Do you really need protein? - Direct Nutrition

Do you really need protein?

Posted on December 09, 2015 by Ross McManus | 0 comments

Do you really need protein?

It is a common misconception that protein supplements are exclusively for body builders, yet this is far from the truth.  Indeed, Body Builders and Athletes do have an increased requirement for protein, due to increased energy expenditure, protein utilisation and to help repair torn muscle fibres. However, protein demands are also increased during growth, pregnancy, illness and any physical activity that places demands on the body. Increasingly, protein is also seen as important for weight management.

According to the Institute of medicine you should get between 10-35% of your daily calories from protein. The DRI (Dietary Reference Intake) is 0.8 grams of protein per kilogram of body weight for the average individual. For athletes/Body builders protein intake can vary from 1.2 - 1.8g/kg of body weight, depending on duration and intensity of physical activity.

Protein is made up of amino acid sequences.  For digestion, proteins need to be broken down into individual amino acids or chains of 2 or 3 amino acids, which are called di and tri peptides respectively. Muscle mass is mostly made up of protein (around one fifth of body weight consists of protein) so it is an important nutrient for growth, muscle maintenance and recovery. Protein has many uses and is also required for:- 

  • Bone Health - Protein combines with calcium to provide structural support to bones.
  • Muscle and Size – Protein can contribute to the growth and maintenance of muscle mass.

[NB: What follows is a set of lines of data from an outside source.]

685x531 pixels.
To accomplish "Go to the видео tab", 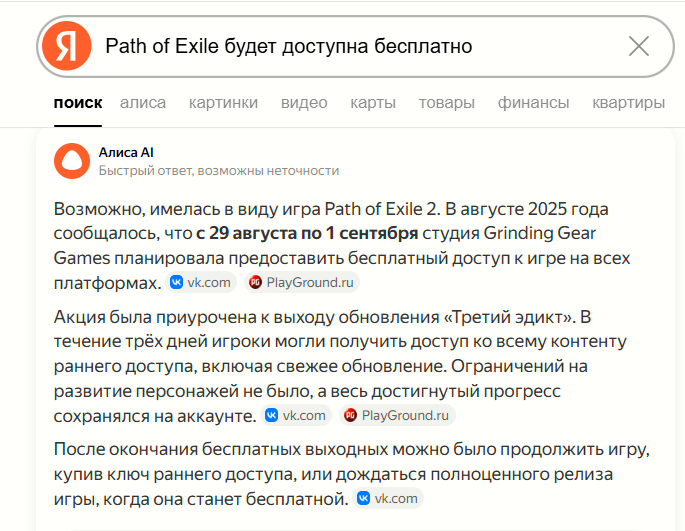I will coord(304,103).
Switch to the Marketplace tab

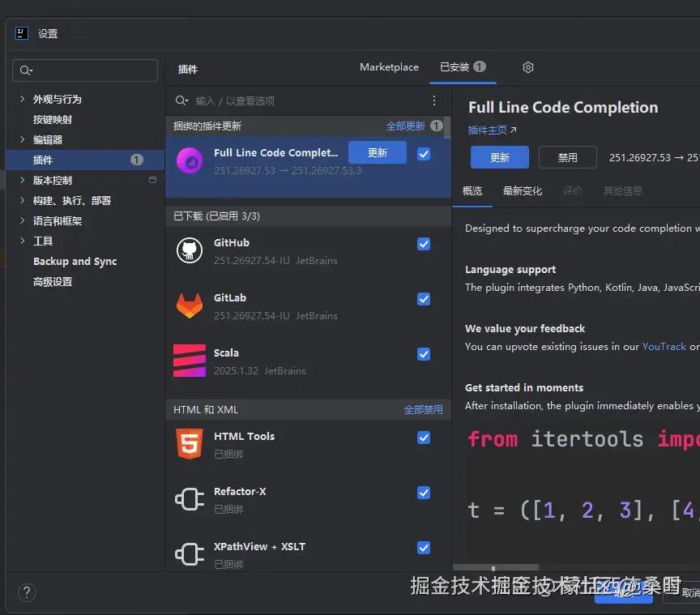click(x=389, y=67)
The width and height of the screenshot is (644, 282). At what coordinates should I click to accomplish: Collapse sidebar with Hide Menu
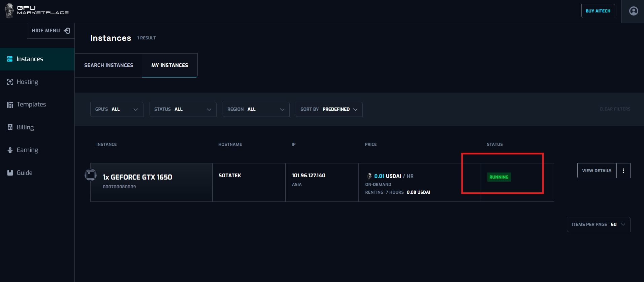(51, 31)
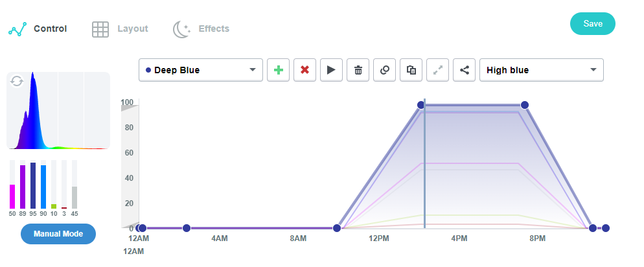Click the copy schedule icon
Screen dimensions: 644x267
pyautogui.click(x=411, y=70)
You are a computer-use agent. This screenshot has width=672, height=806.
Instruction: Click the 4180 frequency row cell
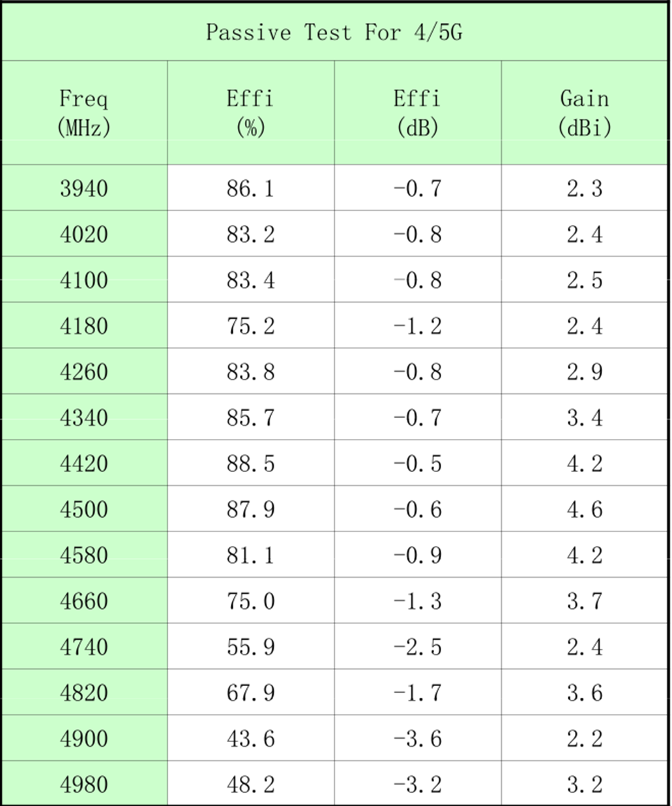coord(84,326)
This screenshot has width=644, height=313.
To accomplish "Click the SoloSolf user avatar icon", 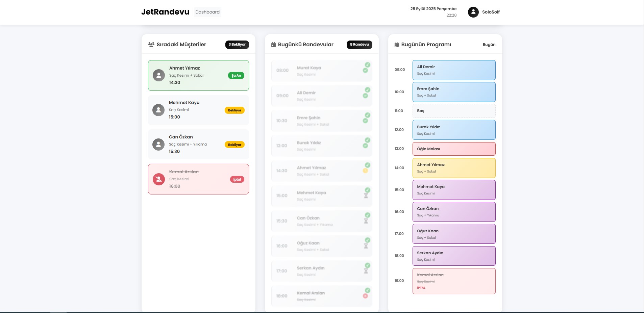I will (473, 12).
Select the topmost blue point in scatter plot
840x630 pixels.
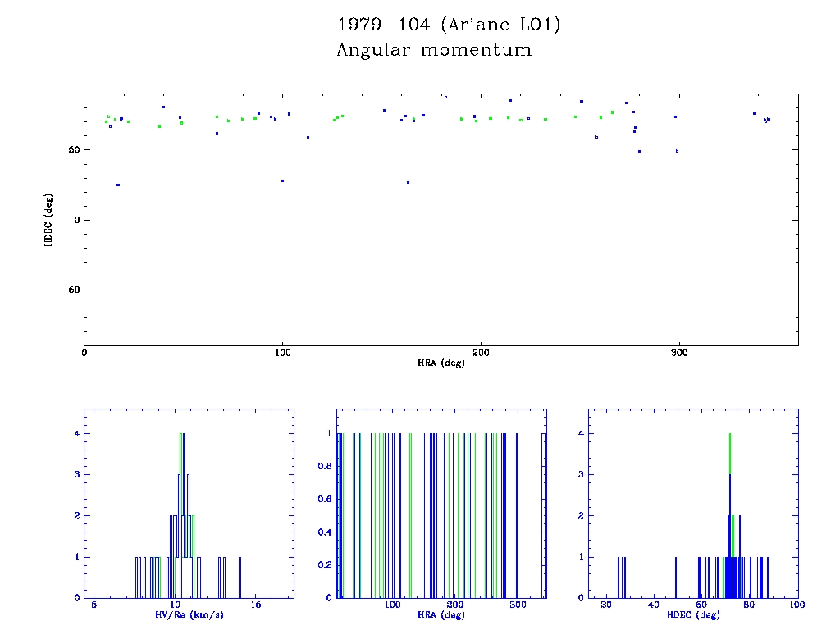pyautogui.click(x=445, y=97)
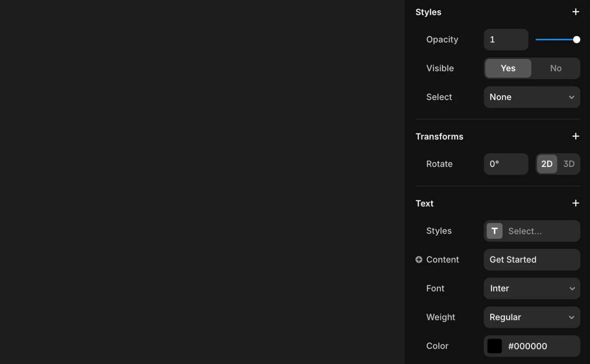This screenshot has width=590, height=364.
Task: Switch Rotate mode to 3D
Action: pos(569,164)
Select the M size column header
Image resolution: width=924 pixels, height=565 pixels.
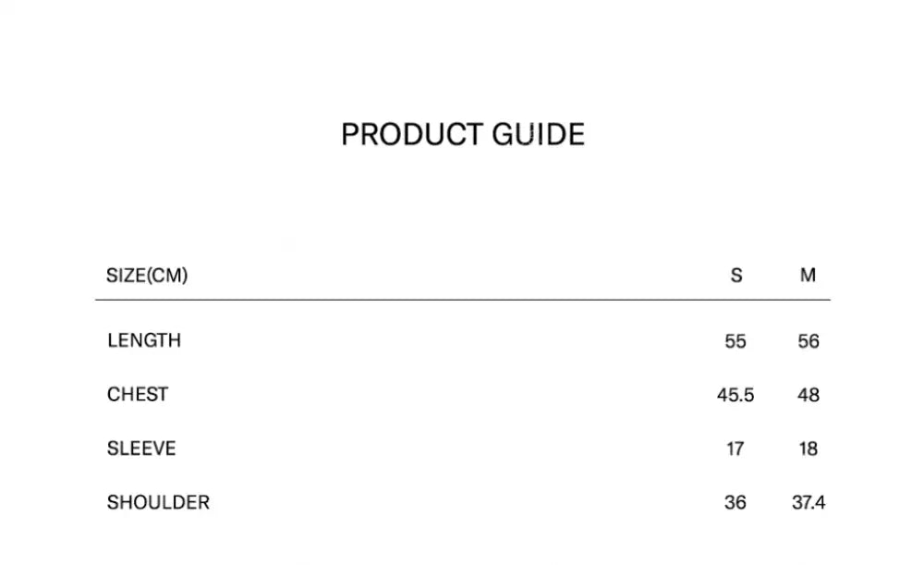[x=809, y=276]
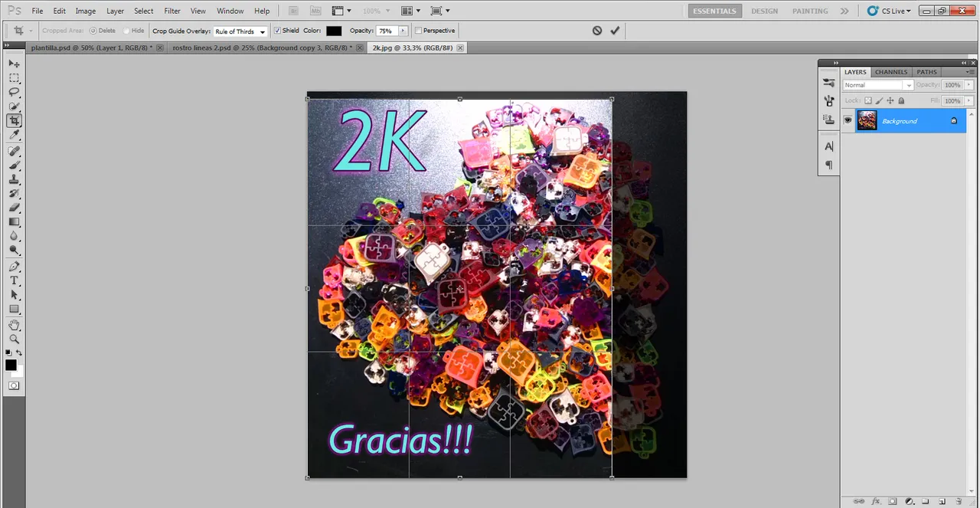The width and height of the screenshot is (980, 508).
Task: Uncheck the Shield checkbox
Action: click(x=277, y=31)
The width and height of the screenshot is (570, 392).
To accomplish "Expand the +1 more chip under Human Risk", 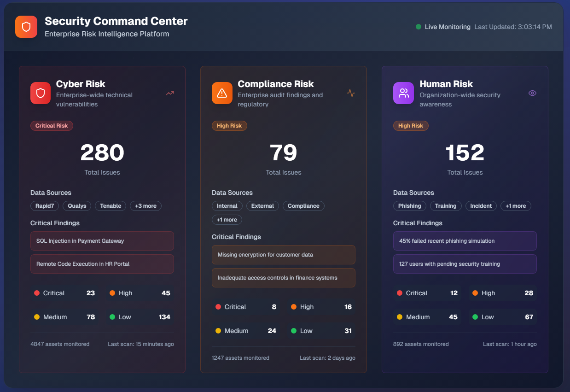I will [x=516, y=206].
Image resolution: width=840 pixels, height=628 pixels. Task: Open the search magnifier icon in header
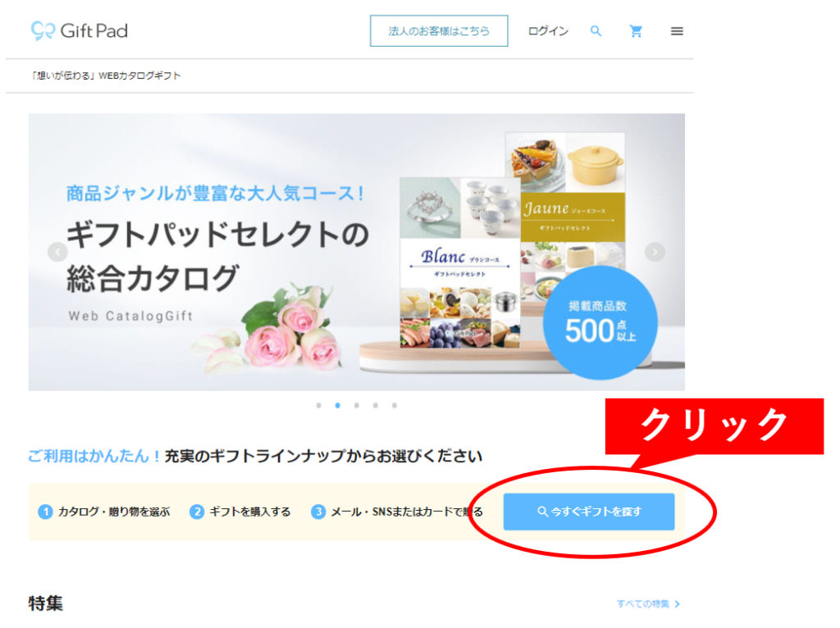596,31
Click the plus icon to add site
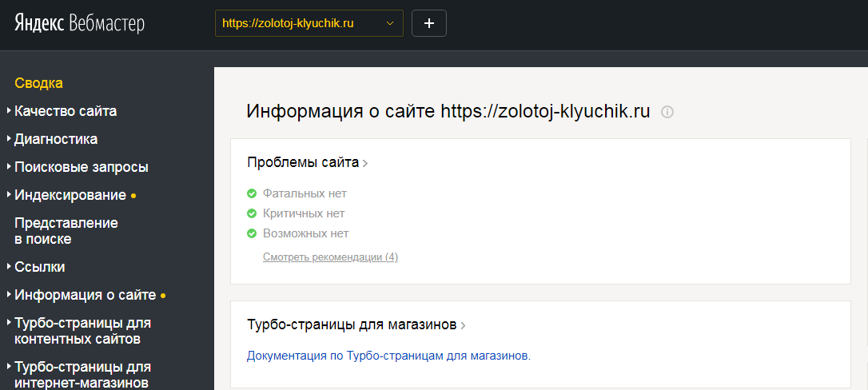 [x=428, y=23]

    Other reported uses include:

  • Skin Hair and Nails – A protein called Keratin is responsible for flexibility, strength and water resistant properties of all three.
  • Hormone Function - Proteins that act as enzymes and hormones, which are involved in propelling of chemical reactions in the body.
  • Immune Function- Protein makes up disease fighting substances such as anti-bodies and white blood cells; these protect the body from invading bacteria responsible for causing illness.
  • Neurological function – Proteins are used to make neurotransmitters contributing to the functioning of the nervous system.
  • Energy – The primary energy source for the body is carbohydrate however, protein and fat can also be used where carbohydrate stores are lacking. Protein can also be useful in weight loss, as studies have observed greater weight loss when carbohydrate intake is reduced and protein intake increased.

 

For the reasons above protein could be useful for:

  • Those with a physically demanding job.
  • Individuals training.
  • Have a physically active lifestyle e.g. walk, run, cycle or swim often.
  • Elderly population –
    • Demands are increased as you get older as absorption of nutrients decreases.
    • As we age we lose 1% of muscle mass per annum.
  • Recovering from injuries.

When protein intake is not sufficient in the diet, supplements can act as useful options. One of the reasons for the increasing popularity of protein supplements is down to protein powders acting as a quick, easy and convenient means to ensure your daily requirements are covered. Whereas in the past getting the same amount of protein would mean consuming large quantities of foods such as milk, eggs or chicken!

How is Elite Protein Beneficial?  

Elite Protein combines digestive enzymes and additional vitamins and minerals and contains the following blends to provide a quality protein supplement.

  • Protein synthesis blend- Contains Vitamin B12 which contributes to the reduction of tiredness and fatigue as well as normal function of the immune system. It addition,magnesium can contribute to normal muscle function and protein synthesis.
  • Peptide bound glutamine blend – L-Glutamine has anecdotally been known to buffer lactic acid build up, prevent muscle breakdown, build and maintain muscle mass, has a role in immune support and is thought to feed stomach cells increasing blood flow to the stomach.
  • Digestive blend – The digestive blend contains Bromelain, Papain, and lactase. These enzymes help break down proteins and the milk sugar lactose, enhancing digestion and absorption.
  • Immune system and energy blend – Contains Vitamin B6, B12, vitamin C, vitamin D, Zinc and Potassium providing energy and helping maintain the immune system when the body is placed under extra physical stress.

 

From the above it’s safe to say protein is an essential nutrient needed in our diets. The amounts vary depending on your goal or requirements yet supplementing with protein can be beneficial.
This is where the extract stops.